His back to me, his shoulders stiffened and then relaxed. “All right,” he said unexpectedly. “Invite them if you want to.”
“Are you serious?”
“I never joke when it comes to Tom and Charlie Flanagan.”
Tiny ivory candles flickered in the tree overhead—junior members of the household staff were expected to keep them lit despite a persistent extinguishing August wind. Cocktail dresses blew about like the flames from torches dipped in pitch and dug in along both sides of the driveway. The camphorated air from the roses was sweet and heavy, a fuel made for burning, as if at any moment the night might catch fire.
Little white lights illuminated the tree canopy overlooking the pool. A narrow path of moonlight led to the open garden doors of the dining room, softly awash in candlelight; deeply red roses amassed in burgeoning arrangements spilled onto the table’s creamy linens. The wind lifted up the corners of the tablecloths.
A smoky trail of gray birds passed overhead as I approached the front door, back from hours spent waiting at the ferry for Pop and Uncle Tom, who never showed up, despite all of Pop’s extravagant promises. I paused, my hand on the doorknob, feeling alone and unequal to the evening that loomed ahead of me.
The leaves of poplar trees made a temperate, pleasing, summery sound as I fingered my car keys and thought about running away.
“Kitty! . . . Kitty! Where are you?” an angry male voice called out from somewhere near the pond.
A woman stepped from the shadows and stood next to me.
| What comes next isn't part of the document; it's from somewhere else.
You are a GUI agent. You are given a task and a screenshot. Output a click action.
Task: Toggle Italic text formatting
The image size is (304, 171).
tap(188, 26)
She clutched my hand and giggled. Shit.
“Mrs. Paley,” I said, fumbling, trying not to swallow my tongue.
“Oh, God, that’s Steven, I can’t stand it. Let’s run away together, shall we?” she said, not exactly surprising me with her shrill subversion. “You’ve no idea how dreary a middle-aged man can be. Come help me hide. Look, over there!”
A curve in the path led away from the house and into a cove made up of dense shrubbery and tall ornamental grasses. I reluctantly followed her there, and once inside she pulled me toward her like some style-minded Apache dancer. We sank to the ground, where it was crunchy and moist and covered with periwinkle.
“Collie Flanagan, I can’t believe it.”
Tall, with short-cropped platinum hair, she looked vaguely architectural, a contemporary structure, all glass and mirrors. Kitty Paley was married to the junior senator from New York. Steven Paley was considered the likely Democratic presidential nominee; the convention was still a few months away, and he was looking for the Falcon’s endorsement.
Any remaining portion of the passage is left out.